EXERCISE TEXT:
The US may be headed for an earnings recession+, but compared to the rest of the world, profits remain exceptionally robust.
That was one message from SocGen’s Andrew Lapthorne, who on Monday noted that while earnings growth estimates for this year may look subdued, that’s more “a function of mean reversion following 2022 downgrades” than it is analysts factoring in a downturn, let alone an outright recession.
Thanks to what Lapthorne aptly described as “an extraordinary surge” following the drop seen in and around the original pandemic lockdowns, earnings in the US are now completely untethered.
Note that the trend in the US was already far steeper than that seen globally, a manifestation, no doubt, of both American corporate exceptionalism, buybacks and relatedly, shareholder capitalism taken to its (il)logical extreme.
What’s behind the resilience? Well, part of it is elevated sales or, more to the point, pricing power. “US companies seem to be benefiting more from inflation than in Europe,” Lapthorne went on, citing very high sales growth over the past three years in the US versus the pre-pandemic average and also compared to Europe.
If US companies are indeed benefiting from inflation, and the Fed needs to cool that very same inflation, the read-through of this conjuncture is straightforward. Or at least if you ask SocGen’s quants.
Robust US corporate profitability may be “incompatible” with a Fed pause. As Lapthorne put it, “a logical conclusion is that… for the Fed to pivot or indeed be successful, US corporates need to be far less profitable.”
It certainly took little time or encouragement for US firms to take their share of the consumer Covid stimulus money. US companies haven’t had this much pricing power in a long time. Some of the benefits were absorbed by producer and commodity input price increases, but on the whole producers of final goods and services have been making out quite well. It does seem, however that the bell is starting to toll. The next six months will be interesting.

LISTED ENTRIES:

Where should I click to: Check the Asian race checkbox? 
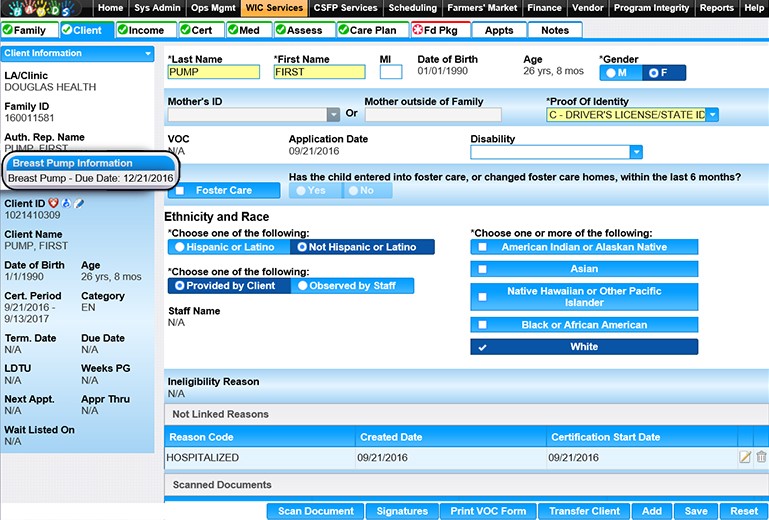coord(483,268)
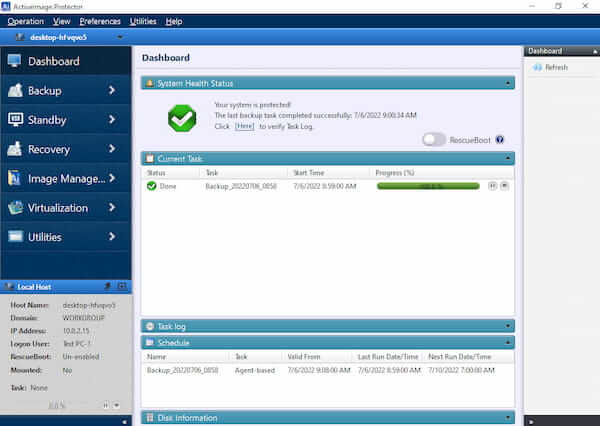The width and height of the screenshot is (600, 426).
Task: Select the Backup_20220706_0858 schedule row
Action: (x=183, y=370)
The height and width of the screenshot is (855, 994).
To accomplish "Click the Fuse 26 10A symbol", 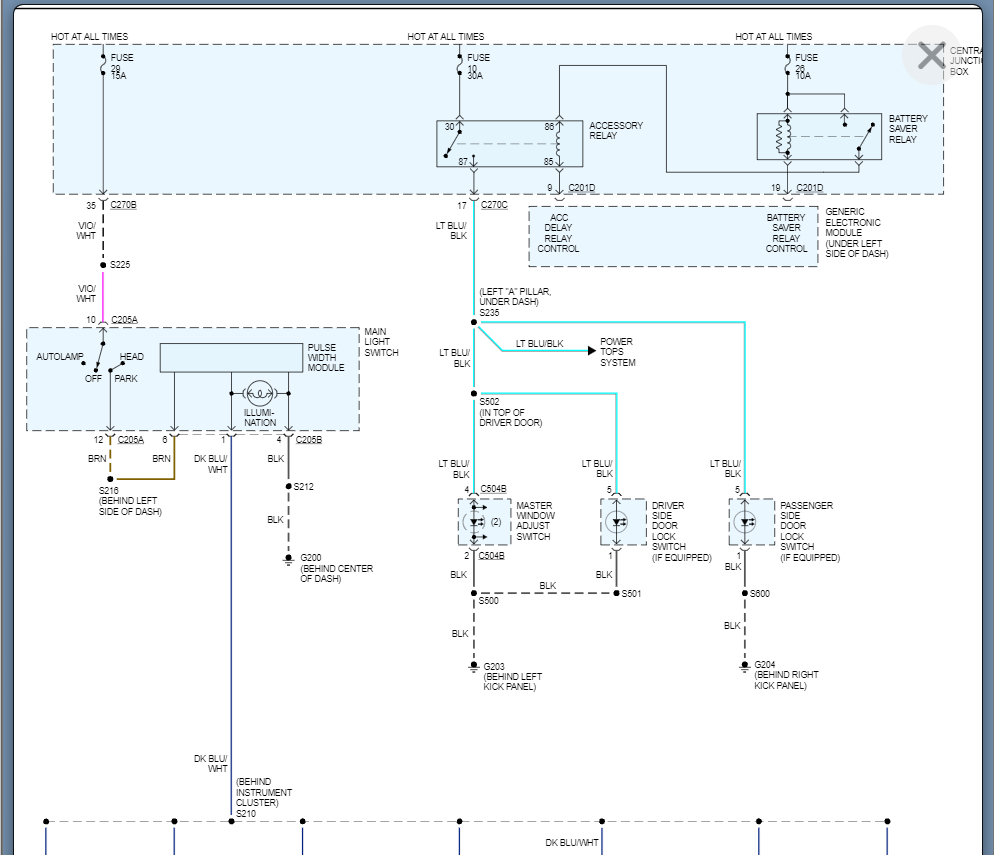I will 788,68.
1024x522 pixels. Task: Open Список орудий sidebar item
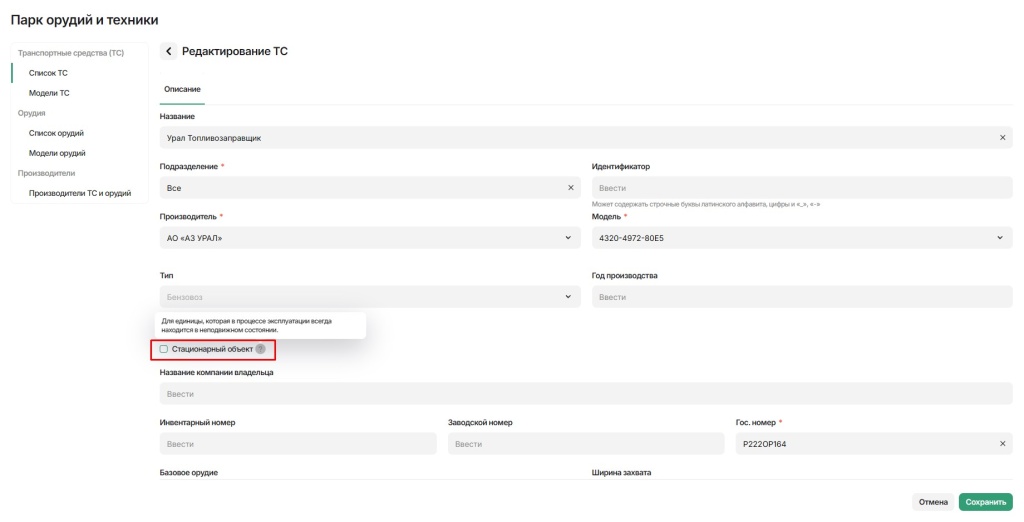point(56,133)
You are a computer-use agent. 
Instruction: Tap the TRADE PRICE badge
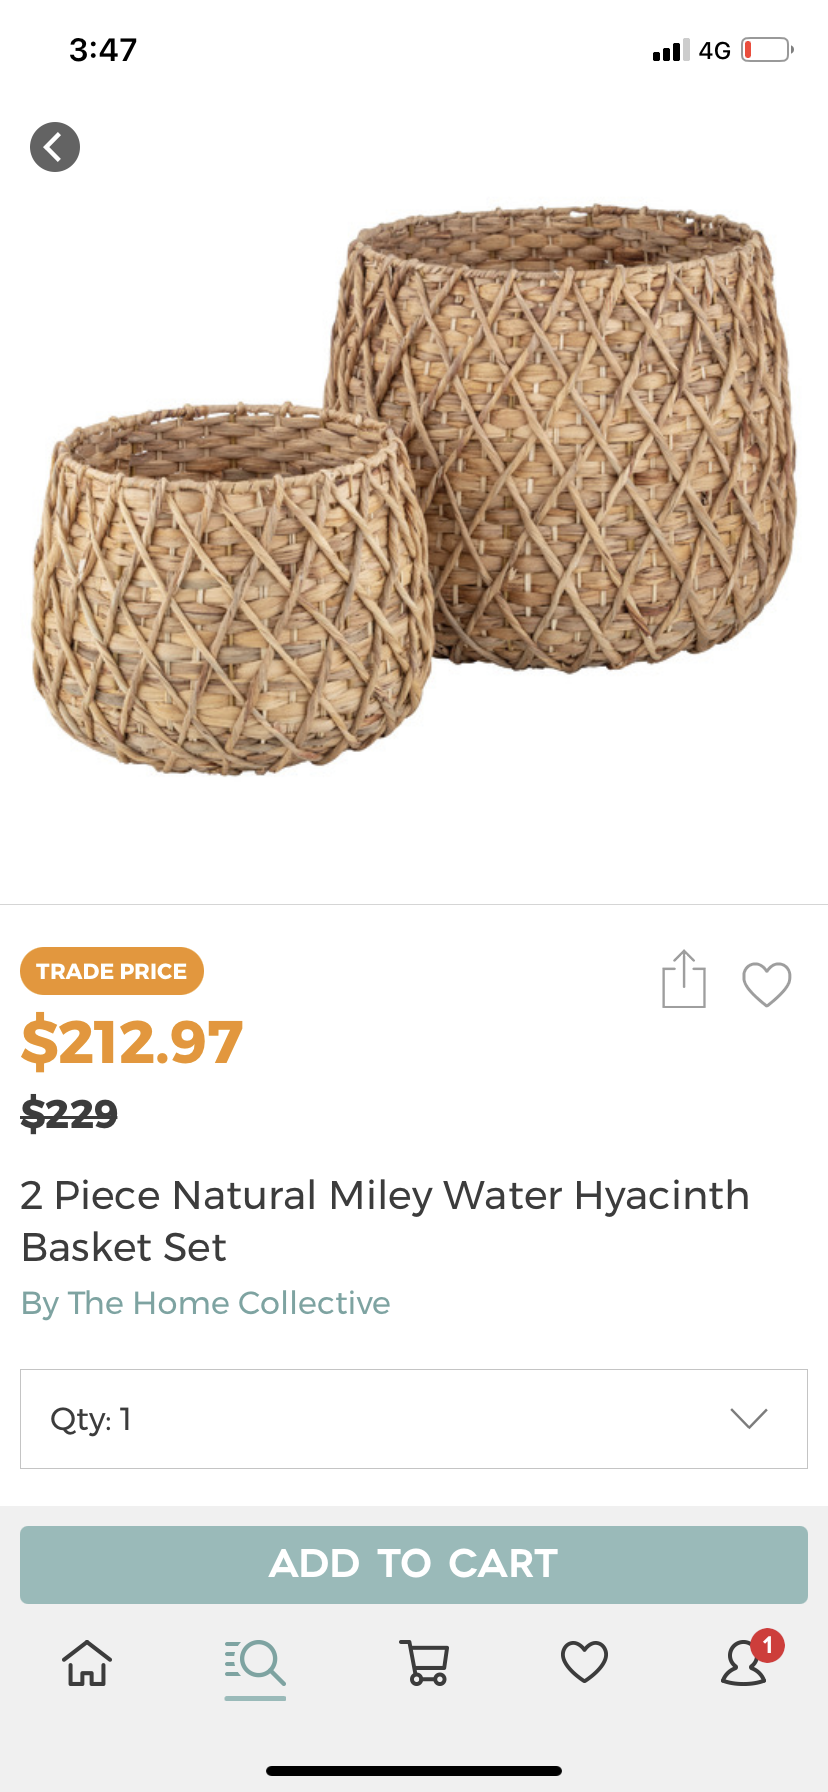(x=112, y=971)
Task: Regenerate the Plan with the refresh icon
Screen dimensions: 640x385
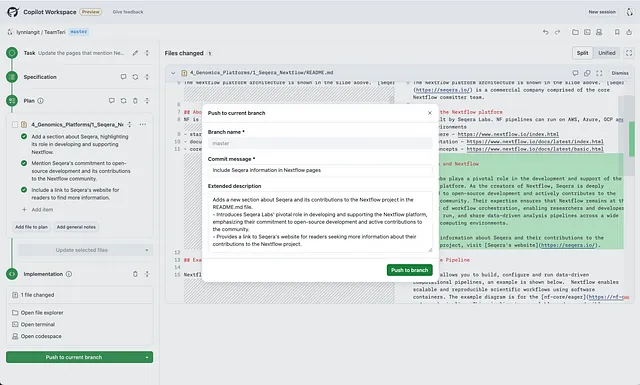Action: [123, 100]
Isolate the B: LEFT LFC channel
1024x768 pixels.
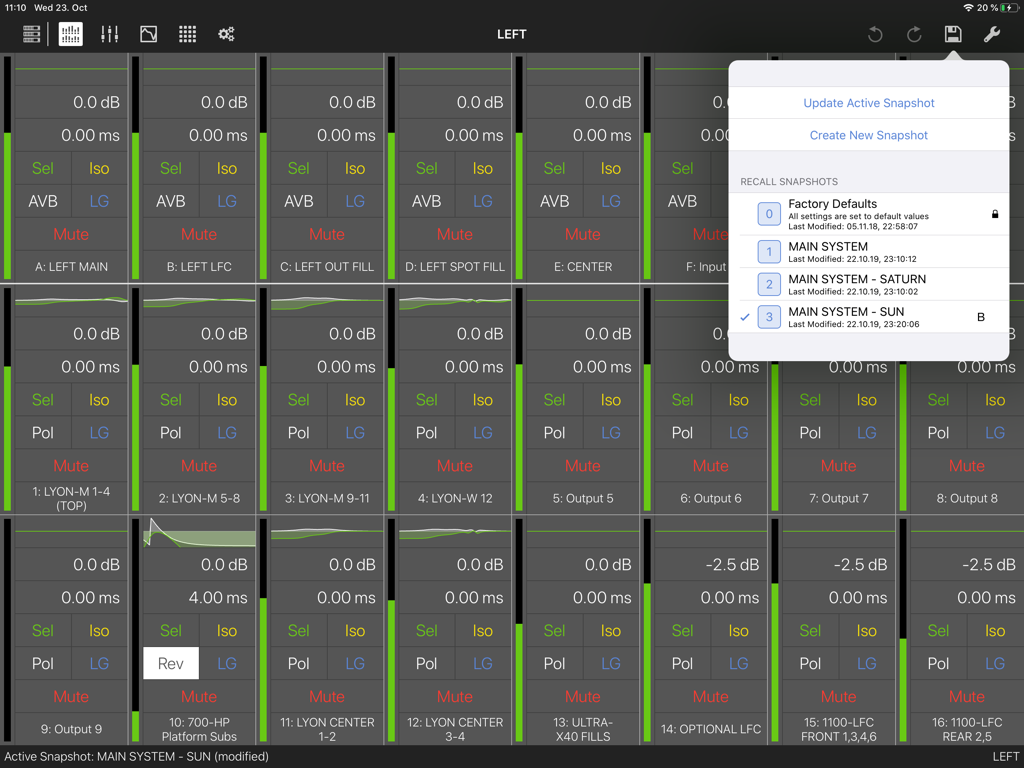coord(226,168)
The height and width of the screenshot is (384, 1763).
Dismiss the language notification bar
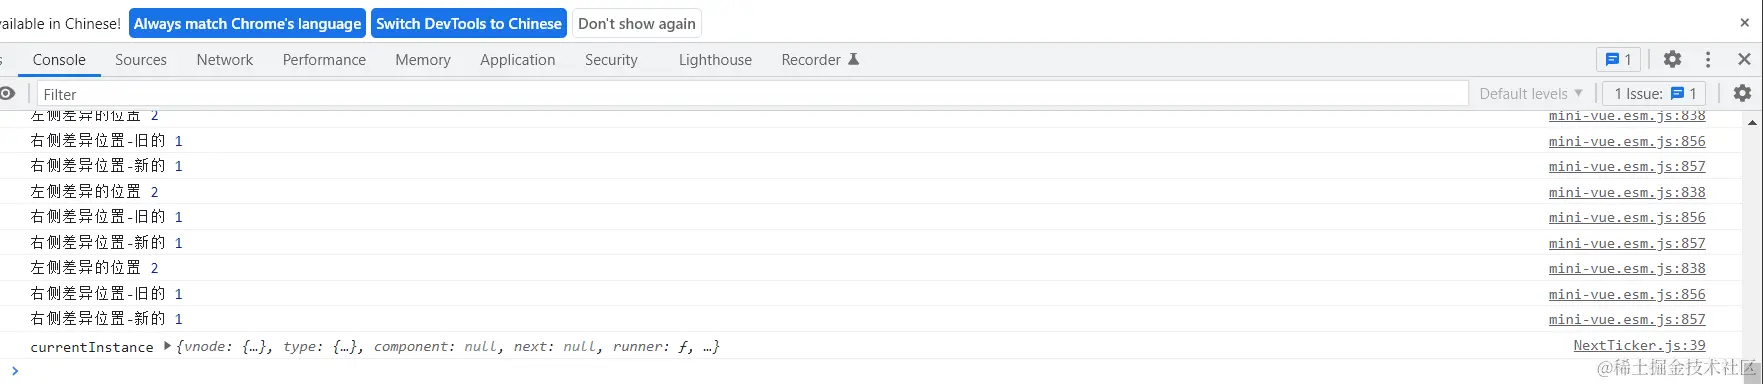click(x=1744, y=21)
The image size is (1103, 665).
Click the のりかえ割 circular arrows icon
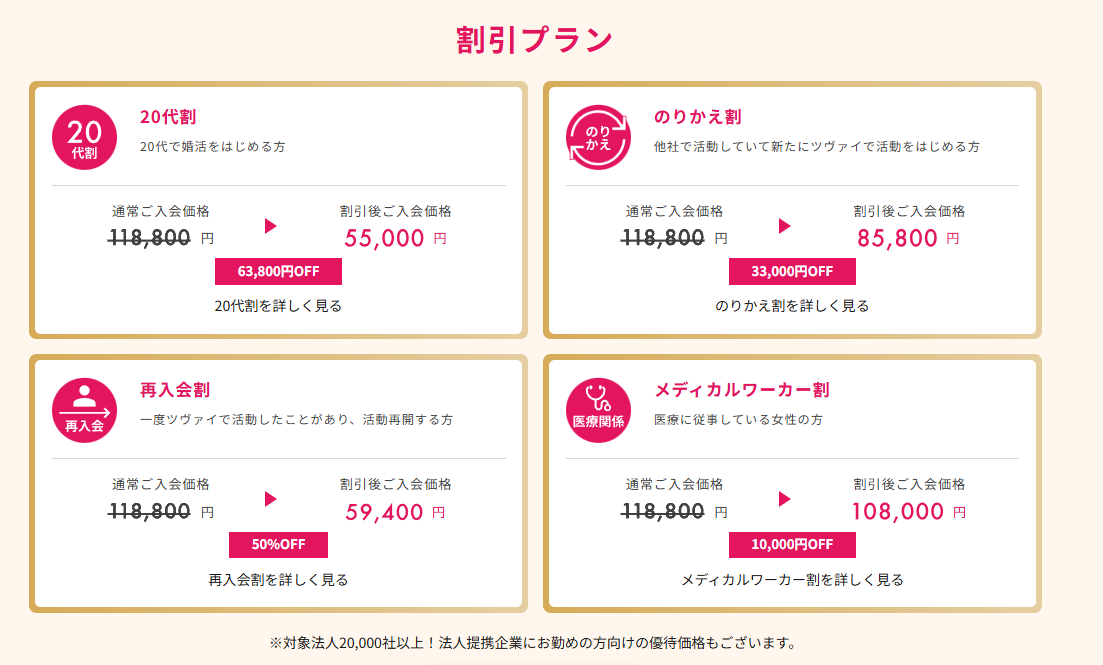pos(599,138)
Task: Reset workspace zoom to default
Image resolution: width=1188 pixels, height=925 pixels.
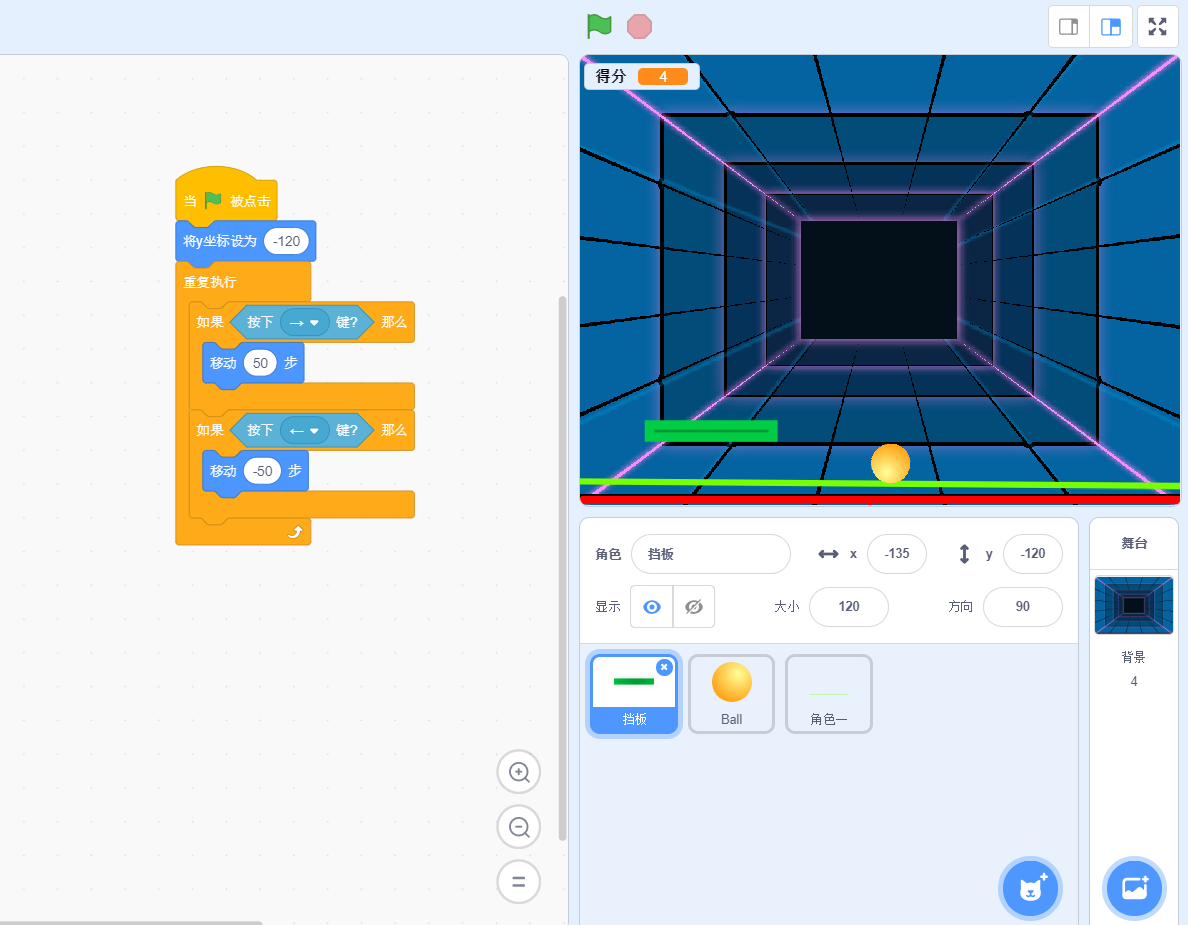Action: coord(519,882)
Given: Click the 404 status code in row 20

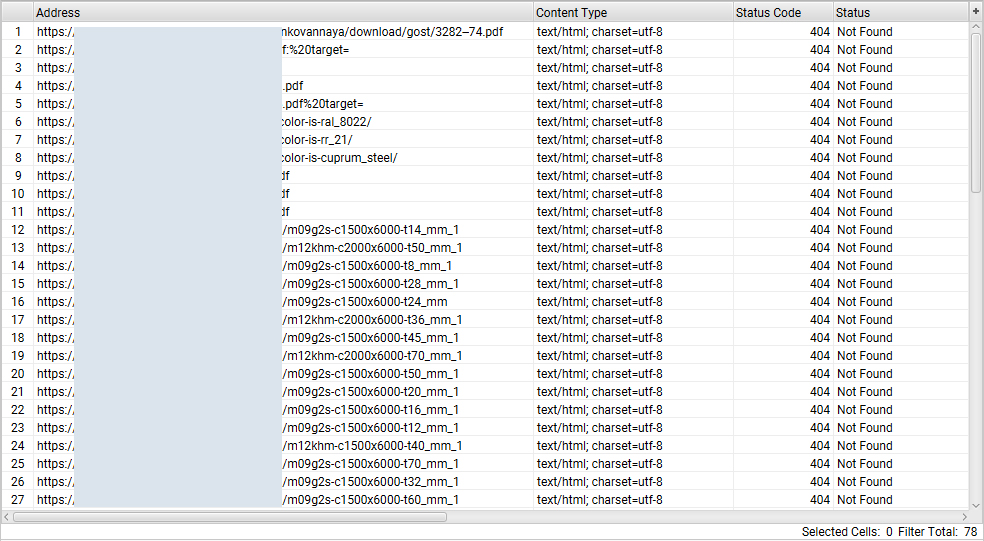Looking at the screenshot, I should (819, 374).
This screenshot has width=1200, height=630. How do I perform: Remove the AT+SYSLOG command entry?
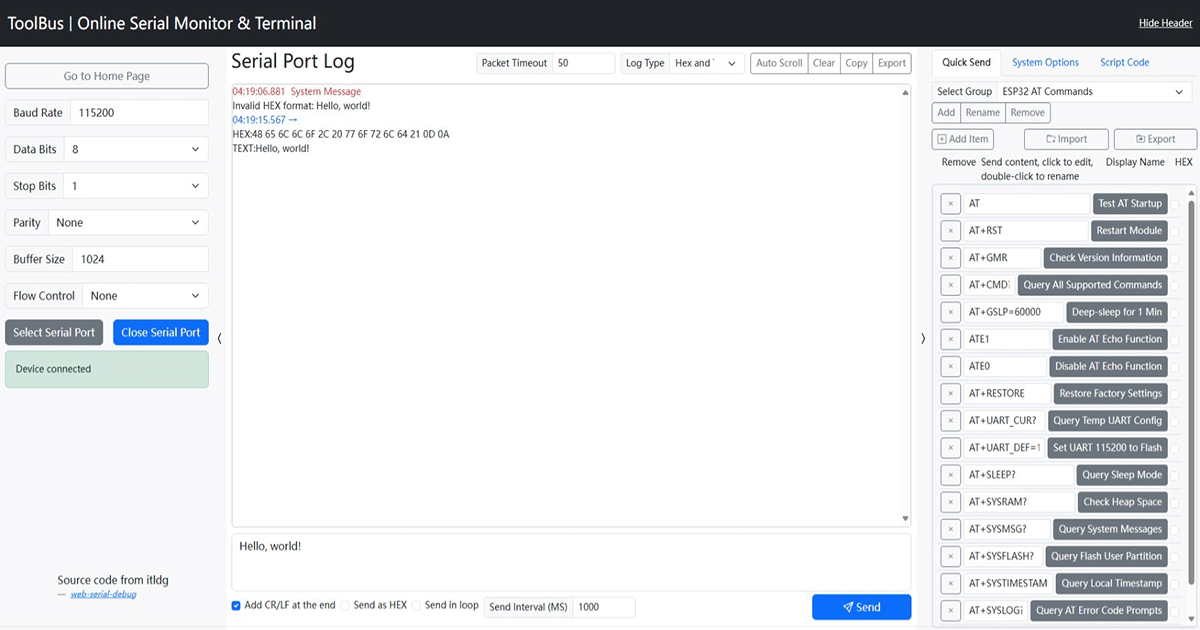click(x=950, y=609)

APPLY WHAT YOU READ:
1: Answer these from the US earnings article:
(a) Which firm is Andrew Lapthorne with?
(b) What phrase did Lapthorne use for the rise in earnings after the drop around the original pandemic lockdowns?
(c) By Lapthorne's account, what do US corporates need to be for the Fed to pivot or be successful?
2: Give again, word for word, the stretch of the US earnings article from "Thanks to what" through "its (il)logical extreme.".

ANSWER SET:
1:
(a) SocGen
(b) "an extraordinary surge"
(c) Far less profitable

2:
Thanks to what Lapthorne aptly described as “an extraordinary surge” following the drop seen in and around the original pandemic lockdowns, earnings in the US are now completely untethered.
Note that the trend in the US was already far steeper than that seen globally, a manifestation, no doubt, of both American corporate exceptionalism, buybacks and relatedly, shareholder capitalism taken to its (il)logical extreme.